Records from a data source
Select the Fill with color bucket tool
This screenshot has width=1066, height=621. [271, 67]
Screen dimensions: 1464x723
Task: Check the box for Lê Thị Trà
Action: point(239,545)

...

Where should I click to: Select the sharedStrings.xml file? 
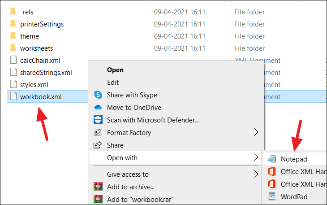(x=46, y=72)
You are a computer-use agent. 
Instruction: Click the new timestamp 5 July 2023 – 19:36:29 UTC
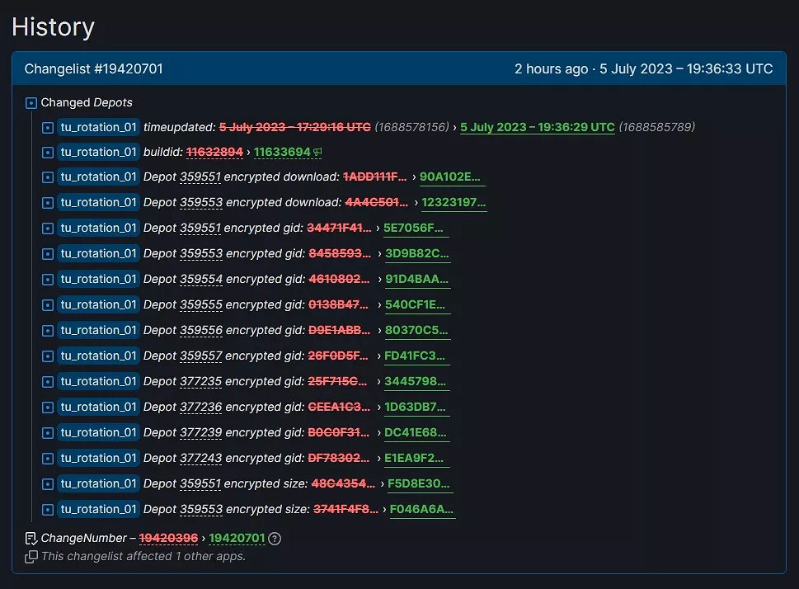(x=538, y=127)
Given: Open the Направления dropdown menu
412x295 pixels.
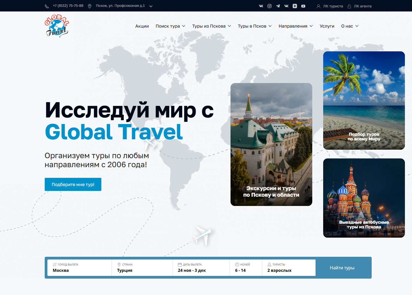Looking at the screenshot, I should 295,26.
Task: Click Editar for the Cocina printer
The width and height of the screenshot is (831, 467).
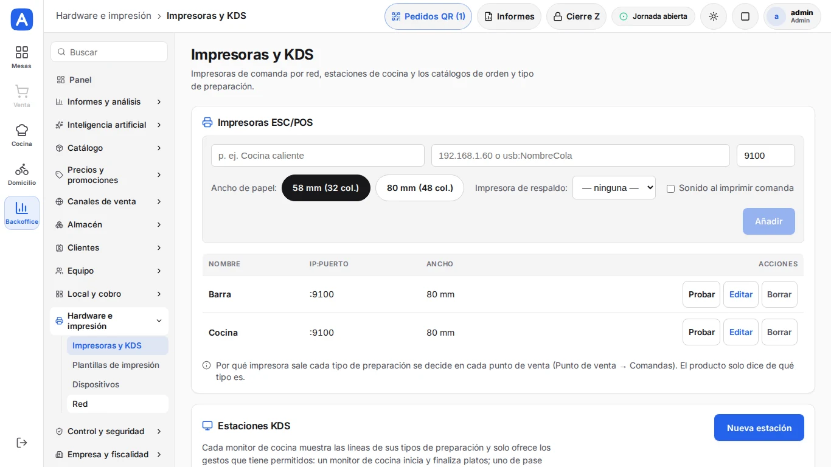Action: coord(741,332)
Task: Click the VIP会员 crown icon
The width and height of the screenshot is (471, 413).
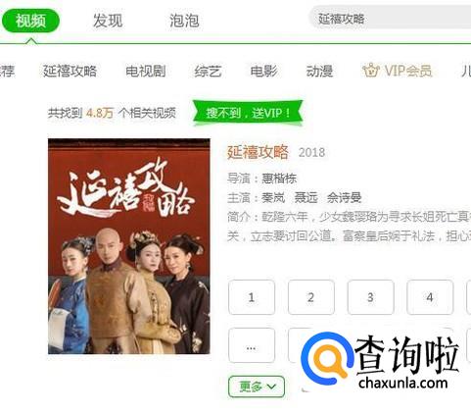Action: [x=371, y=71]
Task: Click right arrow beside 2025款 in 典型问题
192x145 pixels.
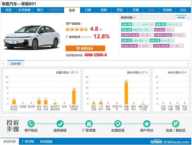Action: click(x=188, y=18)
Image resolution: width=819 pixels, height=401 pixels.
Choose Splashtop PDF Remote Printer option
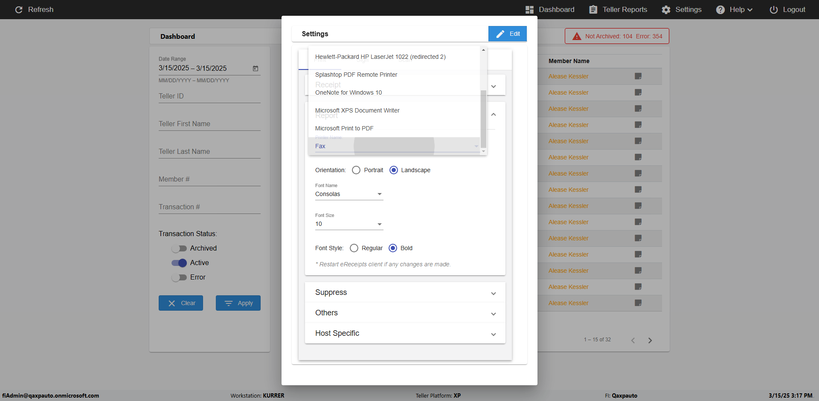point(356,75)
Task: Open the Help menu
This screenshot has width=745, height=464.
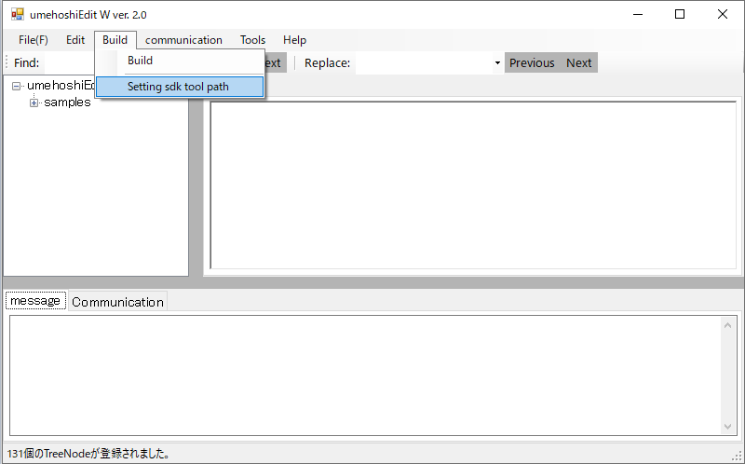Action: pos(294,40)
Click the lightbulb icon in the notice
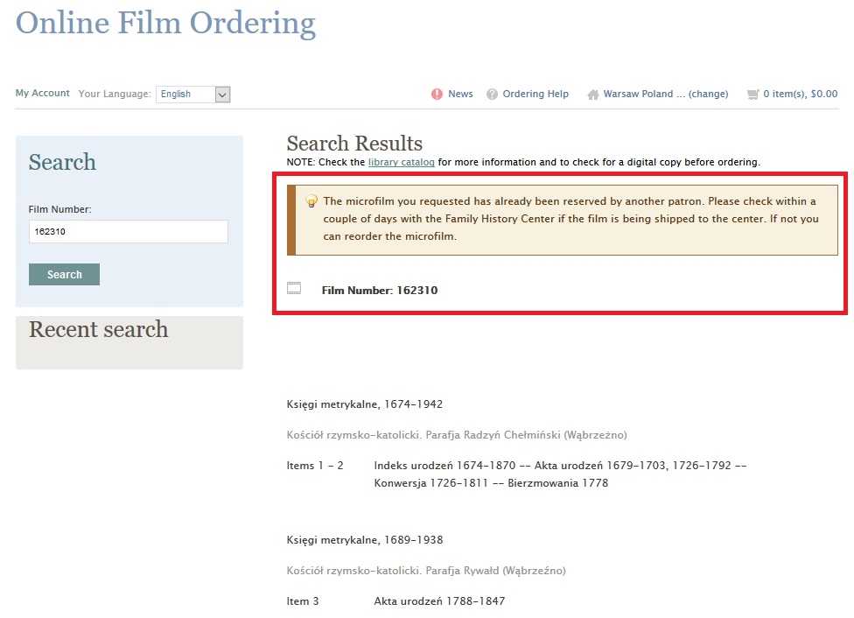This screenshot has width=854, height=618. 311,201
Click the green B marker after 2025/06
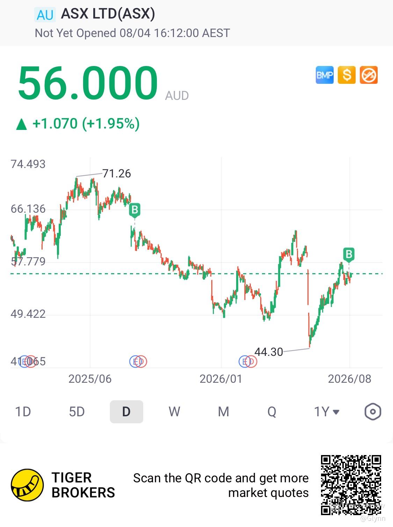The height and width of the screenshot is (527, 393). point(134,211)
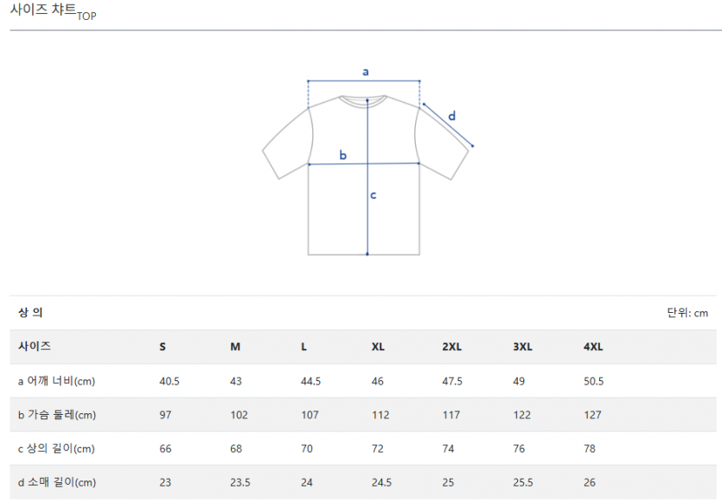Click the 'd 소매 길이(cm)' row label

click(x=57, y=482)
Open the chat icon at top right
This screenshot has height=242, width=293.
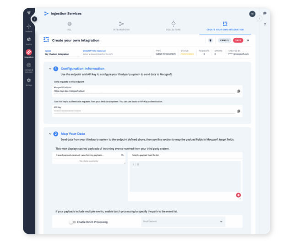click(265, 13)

* Action item *
Using the data above, return each line that includes the word "menu".

* Solved exercise *
Given: Open the Направления dropdown menu
Task: Open the Help menu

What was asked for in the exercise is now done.